Valérie conseille t-elle aux femmes de se lancer dans l’aventure ? « Oui. C’est faisable, j’en suis la preuve ! Je descends d’une vieille famille de sauniers des Portes-en-Ré, les Séjourné. A l’époque les femmes participaient activement à la vie des marais salants et des champs. Exercer un tel métier dans un tel espace naturel, j’adore ! Bien sûr il y a un côté physique, mais point trop n’en faut. C’est un métier magique, nous transformons du liquide en solide. Un produit 100 % naturel ». 

Ile de Ré - Carte postale - Femmes au marais- Septembre 2022

La récolte 2022 s’est donc avérée très bonne, mais ce n’est pas une année d’exception. 3 700 tonnes de gros sel ont été estimées lors du dernier charroi et plus de 200 tonnes de fleur de sel. Le tas grossit à la Coopérative.

Nicolas Bécaud, président de la Coopérative commente : « Nous sommes sereins car aujourd’hui nous avons constitué notre stock de sécurité. Il nous permet d’envisager l’avenir avec confiance même si les saisons suivantes s’avéraient moins bonnes. Nos partenaires commerciaux pourront être donc être bien servis ».

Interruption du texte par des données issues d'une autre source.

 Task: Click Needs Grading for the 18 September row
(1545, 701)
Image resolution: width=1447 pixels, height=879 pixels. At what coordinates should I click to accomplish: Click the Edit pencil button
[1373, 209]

Que pense-t-il de la présence des femmes dans les marais salants ? :  » La mixité dans un collectif c’est important. Les hommes et les femmes n’ont pas toujours la même vision du travail, nous sommes vraiment complémentaires. Souvent elles s’organisent différemment pour pallier au côté physique afin d’optimiser leur exploitation. Une des forces de la Coopérative c’est d’entretenir cette mixité qui a d’ailleurs toujours existé ».

Quand bien même le charroi du sel est terminé les marais salants donnent encore. Le vent de nord-est est bien établi. Néanmoins après une telle saison, beaucoup de sauniers ont souhaité faire une longue pause hivernale.